Возле гроба стоял почётный караул – четыре мальчика в яркой парадной форме, с автоматическими винтовками. Когда караул сменялся, музыка стихала, и в тишине слышалось мягкое цоканье аккуратно опускаемых при ходьбе каблуков.
Народ шёл и шёл, выстраиваясь вдоль стен: два, три кольца, ещё и ещё. Вскоре стало ясно, что зал не вместит всех. Пришлось остановить людской поток и начать прощальный митинг. Только после всех речей впустили оставшихся на улице. Они шли и шли.
К концу я вроде бы успокоился, потому что слёзы должны были иссякнуть. Но когда основная масса вышла на улицу, и мне удалось снова подойти к гробу, слёзы потекли опять. Ни горечи, ни жалости, ни отчаяния – просто безостановочные слёзы. Мне казалось, что все мои чувства выключились, но слёзы не прекращались. Необъяснимое состояние.
Из ритуального зала гроб понесли к могиле. Вдоль аллеи стояли солдаты, чуть в стороне – милицейский автомобиль, люди в штатском с переговорными устройствами. Играл оркестр. Потом был залп, и одновременно грянул гимн. И словно колдовство какое-то: у меня опять хлынули слёзы. Теперь в последний раз. Всё кончилось. Черта подведена окончательно…
От прежней жизни осталась только память. Есть люди, с которыми я могу встретиться и поговорить. Но Шебаршина нет. Потеря невосполнимая. Вся моя сознательная жизнь так или иначе связана с ним. Он не стал мне другом, не был наставником, не заменил и не пытался заменить отца, но было что-то другое, что невозможно передать словами, что не вписывается в рамки обычных человеческих отношений и переходит в категорию метафизики. Наверное, Шебаршин был для меня ещё и воплощением всего значительного – в достижениях и ошибках, в личном и общественном, в человеческом и государственном, в открытом и закрытом, в правде и неправде. И конечно, он символизировал для меня моё прошлое: как конкретный человек из моей жизни и как собирательный образ разведчика. И ещё он воплощал собой Скрытность и Неискренность, против которых восставала моя душа…
20—23 октября 2012
Саша и Люба

Бородатый, с приглаженными волосами, с мягким взглядом, Александр Шеко удивил меня в первую же нашу встречу. Он достал рисунки, и я обомлел, потому что таких рисунков не бывает. Казалось, на бумагу упала тень каких-то далёких озёр и холмов, тень изогнувшейся сосновой ветви, тень православного храма, тень Валаама. Карандаш в его руке оставлял не просто тончайшие линии, а наполнял бумагу воздушностью.
Где с ним познакомилась моя тёща, понятия не имею. Так или иначе, но это она привела его в дом, расхваливая без устали. Слова оказались бесполезны, чтобы передать суть того, что делал Шеко. Он творил чудо.

========================================

Задания:
[a] Перечислите по отрывку воспоминаний всё, тенью чего, по словам рассказчика, казались на бумаге рисунки Александра Шеко.
[b] Объясните по отрывку воспоминаний, почему пришлось остановить людской поток и начать прощальный митинг.
[c] Напишите продолжение отрывка воспоминаний, начав сразу после фразы «Он творил чудо.»
Для работы с отрывком воспоминаний данные не понадобятся.

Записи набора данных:
========================================

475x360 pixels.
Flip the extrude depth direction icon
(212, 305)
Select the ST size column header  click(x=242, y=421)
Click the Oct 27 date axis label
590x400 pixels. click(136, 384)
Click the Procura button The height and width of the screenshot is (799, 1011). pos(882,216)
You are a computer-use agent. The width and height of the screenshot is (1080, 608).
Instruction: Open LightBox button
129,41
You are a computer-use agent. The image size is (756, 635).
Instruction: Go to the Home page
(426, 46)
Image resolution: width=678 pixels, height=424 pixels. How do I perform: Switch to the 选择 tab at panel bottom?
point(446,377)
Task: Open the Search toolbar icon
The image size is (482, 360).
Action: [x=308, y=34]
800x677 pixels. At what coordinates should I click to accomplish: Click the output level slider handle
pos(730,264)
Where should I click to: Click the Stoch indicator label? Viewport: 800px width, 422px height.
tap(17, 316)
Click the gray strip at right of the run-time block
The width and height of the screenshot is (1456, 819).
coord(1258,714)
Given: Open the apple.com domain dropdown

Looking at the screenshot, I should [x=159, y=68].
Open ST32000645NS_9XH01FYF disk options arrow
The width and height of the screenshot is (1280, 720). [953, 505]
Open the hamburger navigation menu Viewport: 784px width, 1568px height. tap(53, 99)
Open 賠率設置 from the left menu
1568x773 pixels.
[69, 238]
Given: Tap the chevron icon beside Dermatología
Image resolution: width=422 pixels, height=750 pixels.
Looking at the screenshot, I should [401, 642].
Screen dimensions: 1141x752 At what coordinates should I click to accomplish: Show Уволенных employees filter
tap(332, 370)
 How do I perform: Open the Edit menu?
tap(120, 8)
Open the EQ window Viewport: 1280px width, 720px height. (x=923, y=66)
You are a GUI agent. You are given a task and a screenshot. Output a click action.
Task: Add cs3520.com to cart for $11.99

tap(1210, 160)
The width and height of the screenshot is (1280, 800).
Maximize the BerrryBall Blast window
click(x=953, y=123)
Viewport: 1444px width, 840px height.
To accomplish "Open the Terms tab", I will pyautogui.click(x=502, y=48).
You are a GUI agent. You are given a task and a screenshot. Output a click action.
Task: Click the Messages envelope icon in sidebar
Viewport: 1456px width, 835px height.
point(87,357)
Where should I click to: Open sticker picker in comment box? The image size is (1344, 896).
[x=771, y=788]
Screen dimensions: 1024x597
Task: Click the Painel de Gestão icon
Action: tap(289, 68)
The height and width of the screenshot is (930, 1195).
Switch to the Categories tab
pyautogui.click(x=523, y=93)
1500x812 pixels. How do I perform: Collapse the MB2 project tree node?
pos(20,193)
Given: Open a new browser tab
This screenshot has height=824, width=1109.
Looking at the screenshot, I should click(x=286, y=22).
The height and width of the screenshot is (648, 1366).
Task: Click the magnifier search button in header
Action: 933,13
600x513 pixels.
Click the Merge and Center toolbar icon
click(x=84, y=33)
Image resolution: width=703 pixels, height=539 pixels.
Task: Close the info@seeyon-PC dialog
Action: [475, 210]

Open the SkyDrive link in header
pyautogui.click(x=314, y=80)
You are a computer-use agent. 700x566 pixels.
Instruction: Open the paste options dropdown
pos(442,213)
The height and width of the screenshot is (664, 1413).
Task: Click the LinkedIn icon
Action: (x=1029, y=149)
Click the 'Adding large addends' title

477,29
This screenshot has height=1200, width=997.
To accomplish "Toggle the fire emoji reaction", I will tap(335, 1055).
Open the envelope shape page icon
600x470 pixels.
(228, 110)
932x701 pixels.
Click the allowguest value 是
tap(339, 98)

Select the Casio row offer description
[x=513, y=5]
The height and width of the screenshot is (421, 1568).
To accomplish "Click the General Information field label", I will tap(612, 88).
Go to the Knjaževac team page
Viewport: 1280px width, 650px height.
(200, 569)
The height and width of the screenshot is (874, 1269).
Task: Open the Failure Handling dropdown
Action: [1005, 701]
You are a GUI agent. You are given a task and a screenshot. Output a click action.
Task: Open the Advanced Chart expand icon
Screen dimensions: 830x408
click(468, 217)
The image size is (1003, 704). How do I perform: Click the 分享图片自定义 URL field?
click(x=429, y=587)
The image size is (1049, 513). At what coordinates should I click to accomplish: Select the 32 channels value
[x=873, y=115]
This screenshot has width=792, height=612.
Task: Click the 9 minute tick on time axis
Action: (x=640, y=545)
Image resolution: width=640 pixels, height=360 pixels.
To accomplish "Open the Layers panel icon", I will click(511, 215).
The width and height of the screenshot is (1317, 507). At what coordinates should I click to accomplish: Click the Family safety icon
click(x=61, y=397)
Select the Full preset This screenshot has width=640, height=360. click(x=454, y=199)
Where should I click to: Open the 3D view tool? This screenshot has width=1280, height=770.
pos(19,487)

========================================

Ответы по заданиям:
[a]
1. Далёкие озёра и холмы.
2. Изогнувшаяся сосновая ветвь.
3. Православный храм.
4. Валаам.

[b] Люди всё шли и выстраивались вдоль стен в несколько колец, и вскоре стало ясно, что зал не вместит всех. Поэтому поток остановили и начали митинг, а оставшихся на улице впустили только после всех речей.

[c]
Мы быстро подружились. Для меня и моей жены он стал просто Саша. Разница в возрасте не мешала нашему общению, хотя Саша Шеко стоял для меня на недосягаемой высоте. Всё, что он рассказывал, было важно и плотно укладывалось кирпичиками в фундамент моего ещё не сложившегося мировоззрения.
В то время ещё продолжал функционировать Горком графиков, располагавшийся на Малой Грузинской улице рядом с заколоченным протестантским храмом, обнесённым грязным забором. Ещё тот дом был известен тем, что там жил когда-то Владимир Высоцкий. Там, в Горкоме, проходили самые интересные художественные выставки. Только там можно было увидеть картины знаменитой Двадцатки. Я не знал ничего о Горкоме и скандальной Двадцатке. Но к нам пришёл Саша Шеко и в прямом смысле слова принёс нам свет из мира художников.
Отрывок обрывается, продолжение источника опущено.